当家に伝わる伝承でも、北山王の二男であったご先祖様が中山からの和睦の船を軍船だと勘違いし自害してしまったあとに、徳之島に避難していた次男が帰島し、中山王(第1尚氏)の命のもと代々島役人の大屋子として島を統治していたということです。
第1・第2尚氏時代の約200年間は、琉球王国の統治下にあり平和な時間が流れていたと思われていますが、時の王が軍をあげて征服に向かったとは、どういうことなのでしょう。
この時の王ですが、いったいどの時代で誰であったのか。
まず考えられるのは、階級を制定した尚真王以降の時代のことなのではないかということです。「奥間里之子」という人物の呼び方を見ると、北山時代に中山がやってきた時の話ではないと思うのです。
尚真王の時代には、以前にも書きましたが奄美地方の統治のために大島や喜界島の遠征に出向いたことや、一族の者を島の統治のために役人として派遣していたという話がありますので、この頃の話なのではないかと思われるのです。
もう1つ考えられるのが、尚真王の次の王である尚清王の時です。前王の尚真王の時代にいったんは奄美地方は琉球の統治となっていましたが、次の尚清王の時に奄美大島で反乱の騒動があり、1537年に琉球軍が奄美大島の与湾大親を討つといったことがありました。そしてその2年後の1539年に奄美諸島を統括する初めての職である自奥渡上之捌理に毛盛實を任命しています。
これらの流れからみると、遺老伝説の中で語られている与論と沖永良部への征服は、尚真王か尚清王の時代1477~1539年の間の出来事だったではないかと考察するのです。

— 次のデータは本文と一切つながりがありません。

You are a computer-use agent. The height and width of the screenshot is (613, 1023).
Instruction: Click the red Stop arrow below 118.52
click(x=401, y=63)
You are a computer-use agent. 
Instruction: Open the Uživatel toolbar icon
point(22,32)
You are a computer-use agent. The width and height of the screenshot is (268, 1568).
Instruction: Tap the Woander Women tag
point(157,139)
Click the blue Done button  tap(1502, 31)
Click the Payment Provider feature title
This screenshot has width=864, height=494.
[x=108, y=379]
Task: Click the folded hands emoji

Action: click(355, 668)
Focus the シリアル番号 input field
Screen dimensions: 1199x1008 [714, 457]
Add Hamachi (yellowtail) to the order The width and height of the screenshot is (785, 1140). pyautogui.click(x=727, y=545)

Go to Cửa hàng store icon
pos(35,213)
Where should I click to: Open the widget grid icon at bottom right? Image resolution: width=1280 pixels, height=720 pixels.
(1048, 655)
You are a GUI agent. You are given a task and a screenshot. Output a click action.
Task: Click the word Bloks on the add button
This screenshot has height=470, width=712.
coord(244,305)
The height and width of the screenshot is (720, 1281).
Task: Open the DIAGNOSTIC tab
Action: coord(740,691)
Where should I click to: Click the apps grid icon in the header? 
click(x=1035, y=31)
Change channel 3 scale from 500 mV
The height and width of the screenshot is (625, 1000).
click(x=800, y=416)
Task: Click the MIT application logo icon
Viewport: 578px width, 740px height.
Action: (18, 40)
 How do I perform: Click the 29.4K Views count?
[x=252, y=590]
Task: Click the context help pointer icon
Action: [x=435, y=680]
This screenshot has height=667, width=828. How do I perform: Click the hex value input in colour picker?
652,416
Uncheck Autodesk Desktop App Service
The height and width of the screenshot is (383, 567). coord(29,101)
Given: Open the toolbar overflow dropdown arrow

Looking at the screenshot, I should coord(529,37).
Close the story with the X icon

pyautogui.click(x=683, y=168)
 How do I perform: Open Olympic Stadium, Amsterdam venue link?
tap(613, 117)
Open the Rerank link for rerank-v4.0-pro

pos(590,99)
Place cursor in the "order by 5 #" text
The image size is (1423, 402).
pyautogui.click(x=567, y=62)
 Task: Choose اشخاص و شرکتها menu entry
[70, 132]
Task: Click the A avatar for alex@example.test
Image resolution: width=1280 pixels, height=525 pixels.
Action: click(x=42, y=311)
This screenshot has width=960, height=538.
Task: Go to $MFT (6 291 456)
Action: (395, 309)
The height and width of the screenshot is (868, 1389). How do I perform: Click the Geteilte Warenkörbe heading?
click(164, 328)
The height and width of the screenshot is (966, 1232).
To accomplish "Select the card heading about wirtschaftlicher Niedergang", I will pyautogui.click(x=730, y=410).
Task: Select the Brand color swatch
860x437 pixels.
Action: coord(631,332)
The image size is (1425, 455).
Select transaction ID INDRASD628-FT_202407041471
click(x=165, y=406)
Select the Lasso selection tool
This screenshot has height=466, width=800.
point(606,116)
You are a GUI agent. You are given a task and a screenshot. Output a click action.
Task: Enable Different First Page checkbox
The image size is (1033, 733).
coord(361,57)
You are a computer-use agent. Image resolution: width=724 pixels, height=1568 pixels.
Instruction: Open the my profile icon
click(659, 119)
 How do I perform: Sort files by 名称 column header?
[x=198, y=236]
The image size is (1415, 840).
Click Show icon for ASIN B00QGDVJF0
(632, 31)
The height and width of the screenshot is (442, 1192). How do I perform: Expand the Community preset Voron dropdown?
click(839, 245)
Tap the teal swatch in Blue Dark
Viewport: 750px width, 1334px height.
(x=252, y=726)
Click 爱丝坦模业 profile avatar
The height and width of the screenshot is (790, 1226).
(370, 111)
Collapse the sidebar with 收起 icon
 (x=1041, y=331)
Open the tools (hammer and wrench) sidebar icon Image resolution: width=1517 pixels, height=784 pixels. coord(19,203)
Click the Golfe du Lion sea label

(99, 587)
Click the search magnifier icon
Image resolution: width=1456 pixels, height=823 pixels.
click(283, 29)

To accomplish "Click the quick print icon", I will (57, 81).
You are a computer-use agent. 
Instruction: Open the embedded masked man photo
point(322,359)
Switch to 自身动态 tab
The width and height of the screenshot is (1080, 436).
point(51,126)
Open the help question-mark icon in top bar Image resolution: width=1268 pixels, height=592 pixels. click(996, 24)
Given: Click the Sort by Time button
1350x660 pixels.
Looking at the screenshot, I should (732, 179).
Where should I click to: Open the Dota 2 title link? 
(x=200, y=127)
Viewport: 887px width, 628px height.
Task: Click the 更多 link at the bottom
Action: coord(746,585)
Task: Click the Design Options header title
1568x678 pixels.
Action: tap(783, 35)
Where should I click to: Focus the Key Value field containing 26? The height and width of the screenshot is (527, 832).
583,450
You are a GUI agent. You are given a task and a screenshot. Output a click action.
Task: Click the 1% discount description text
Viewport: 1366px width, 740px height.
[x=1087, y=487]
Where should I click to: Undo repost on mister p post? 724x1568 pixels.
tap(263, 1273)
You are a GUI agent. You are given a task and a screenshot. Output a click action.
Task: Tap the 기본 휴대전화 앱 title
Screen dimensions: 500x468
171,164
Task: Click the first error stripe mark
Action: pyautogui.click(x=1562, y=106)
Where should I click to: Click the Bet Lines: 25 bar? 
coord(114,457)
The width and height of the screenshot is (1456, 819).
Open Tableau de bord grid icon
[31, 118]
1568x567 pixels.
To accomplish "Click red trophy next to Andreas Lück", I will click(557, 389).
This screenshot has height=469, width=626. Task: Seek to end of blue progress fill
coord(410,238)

そう考えると、三山が統一されて以降の沖永良部や与論は、しばらくの間は完全な体制で琉球に統治されていなかった可能性があります。軍を向けるということは反逆があったと考えられるので、島にいた有力な豪族が抵抗していた可能性があります。
北山が滅亡してすぐに、今帰仁城には護佐丸が配置されしばらく北山守護として琉球の北部地方や奄美地方を監視していたといいます。護佐丸が城を築く際にも奄美の島々から農民を集めたということですが、その後の第1尚氏の尚巴志王の二男であった尚忠が初代の北山監守になって以降も、恐らくは奄美地方を統括していたのではないかとは思うのですが、この北山監守との接点は見えてきません。
しかも北山監守が廃止されたのは1665年ですから、1539年に奄美諸島を統括する初めての職である自奥渡上之捌理に毛盛實が任命されたのは北山監守がまだ存続していた頃です。
琉球本土の北部地方の監視も大変で、奄美地方は手薄になり反逆などが起こるので専任職をつけたということでしょうか。
遺老伝説はあくまで伝説であって史実ではありません。しかし、与論や沖永良部にゆかりがあるわけではないと思われる人物の話として、時の王が征服に行ったなどということが語られていることは、そこには何らかの事実があったのかもしれません。
琉球軍が征服に行ったことがもし事実であったとして、それが考察のように1477~1539年頃であったとすれば、おもろに盛んに謡われている永良部の世之主が勢力を持っていたのかもしれません。
なかなか見えない沖永良部のその時代の歴史、遺老伝説から1つの仮説ができあれこれ考えてみました。
これを裏付ける何か資料が出てくれば面白いですね。